Combine in a shaker with ice, shake as if you're at the Delta Tau Chi toga party, or you're Gene Simmons and/or Ace Frehley rockin' out (this is the other KISS principle -- rock and roll all night and party every day), and strain into a chilled rocks (no pun intended) glass.  Lemon garnish optional.

So what type of whiskey should you use in a Whiskey Sour?  Whichever one you like.  I prefer bourbon or rye, and Tennessee whiskey, e.g. Jack Daniels or George Dickel, will do quite well.  And if you're not into whiskey? Use vodka instead and you more or less have a Lemon Drop.

While the whiskey you use is important, using fresh lemon juice is critical.  None of this sour mix crap.  If someone tries to make you a Whiskey Sour with a mix instead of fresh lemon juice, run as if your liver depends on it.  Because it does.  After all, life is too short to drink bad cocktails.

What's In Your Bourbon?

It's all about the mash bill.  This isn't the name of a rock band (although it could be).  The mash bill is the specific grain recipe for a whiskey.  If you read the Den post about bourbon being an alcoholic example of American Exceptionalism, you learned its mash bill must contain at least 51% corn.  

What happens once a bourbon distiller meets the 51% threshold?  In theory, almost anything. I recently found this article on the Bourbon Of The Day website.  The article provides an excellent overview of the four standard grains (corn,  barley, rye, and wheat) and the three general recipes (traditional, high rye, and wheat) distillers use to create their bourbons. As the article astutely notes, there can be a lot of variations not just with the proportions of the grains, but also with the grains themselves.

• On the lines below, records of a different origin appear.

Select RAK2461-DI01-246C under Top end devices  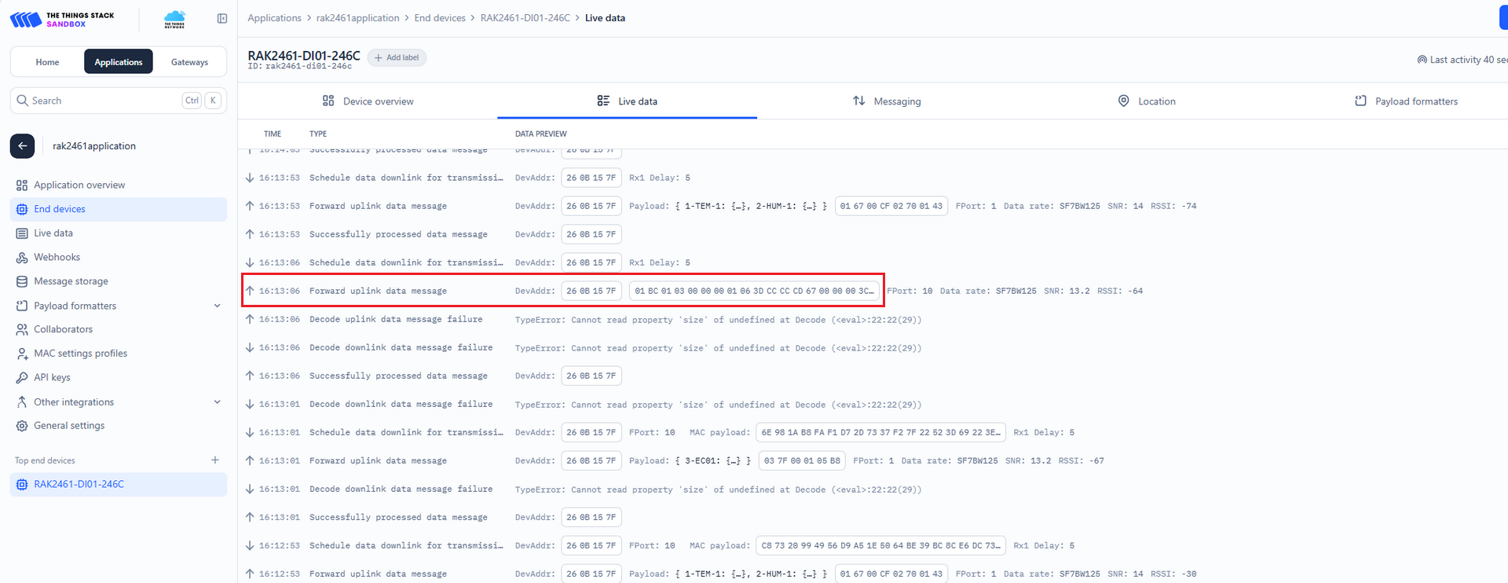(79, 485)
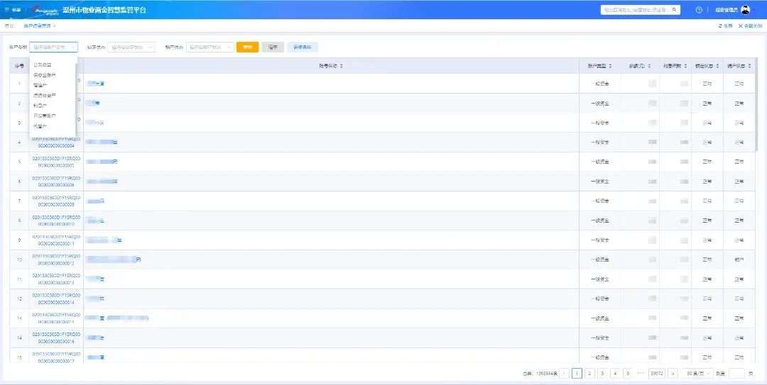Sort by the 账户类型 column sort arrows

pos(610,66)

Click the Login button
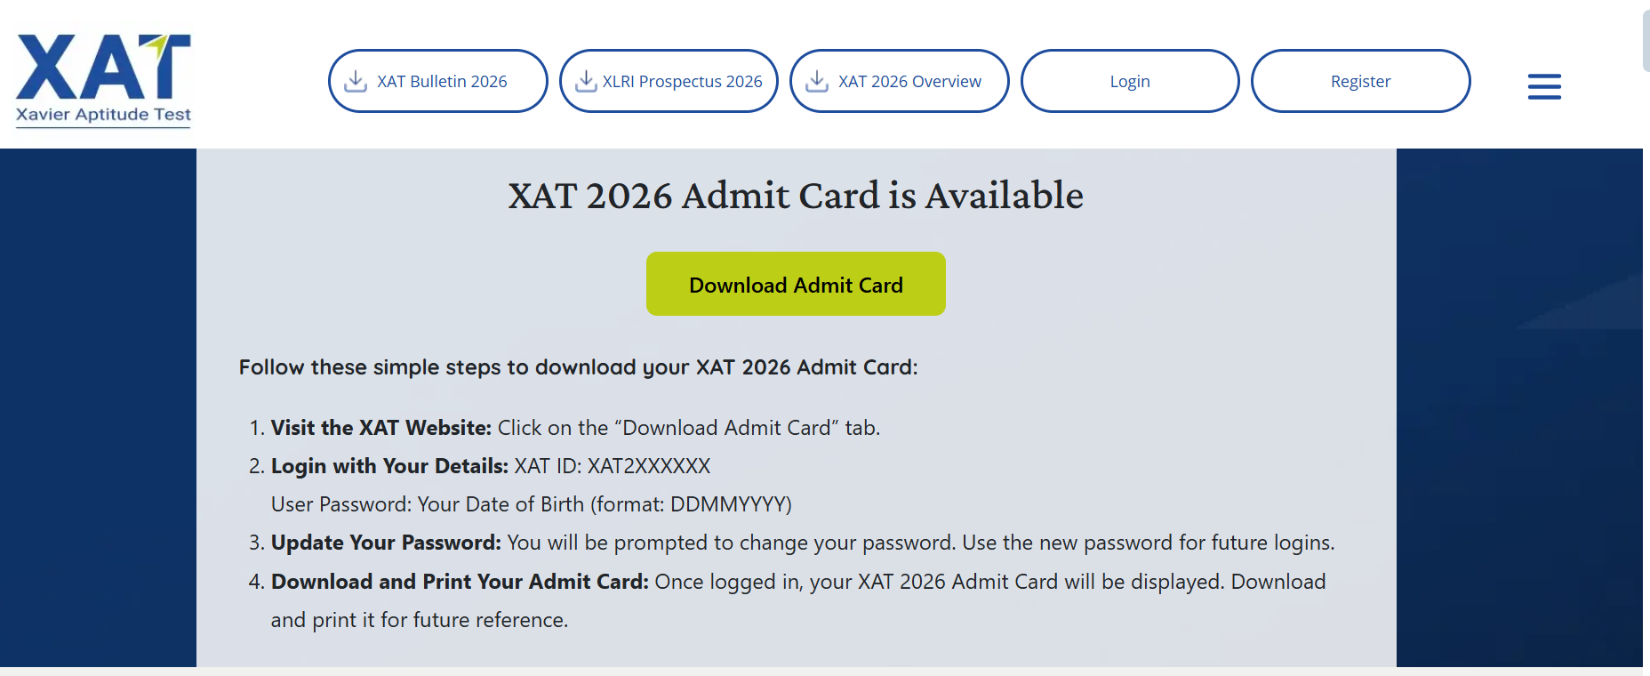pyautogui.click(x=1130, y=81)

So, with apologies to the Capital One ad with Samuel L. Jackson, what's in your bourbon?

A Cure For Cancer -- The Cancer Killer #1

Cancer sucks.  Fortunately people can and do beat it.  My friend Stephanie is one of those people.  Last year she learned that she had breast cancer.  When that happened I promised her I would create a cocktail when the cancer was gone.  After undergoing chemotherapy and surgery, Stephanie triumphed.  A new year and a cancer free diagnosis deserve a new original creation -- the Cancer Killer #1.

Cancer Killer #12 ounces rye
1 ounce Cointreau
.5 ounces Campari
2 dashes Angostura bitters

Combine in shaker with ice, stir with the inspiring defiance that Stephanie and others show when they fight cancer, and strain into a chilled glass.

In a way the Cancer Killer #1 is a commissioned cocktail.  I'm not comparing myself to Michelangelo, nor am I comparing Stephanie to one of the Medicis.  I asked her to tell me the flavors she preferred in a new cocktail.  She mentioned rye and orange.  Immediately I thought of Cointreau because it is made from oranges.  I added Campari because it is the harshest of the amari (bitter) liqueurs.  The treatment for cancer can be downright brutal, and Campari is a reminder of that bitterness.

The Cancer Killer #1 will not really cure cancer (that should keep the FDA off my back).  However, it happily fulfills my promise to Stephanie.  In addition, it is an excellent cocktail to celebrate those who defeat cancer, and those who are working to defeat it.  Death to cancer!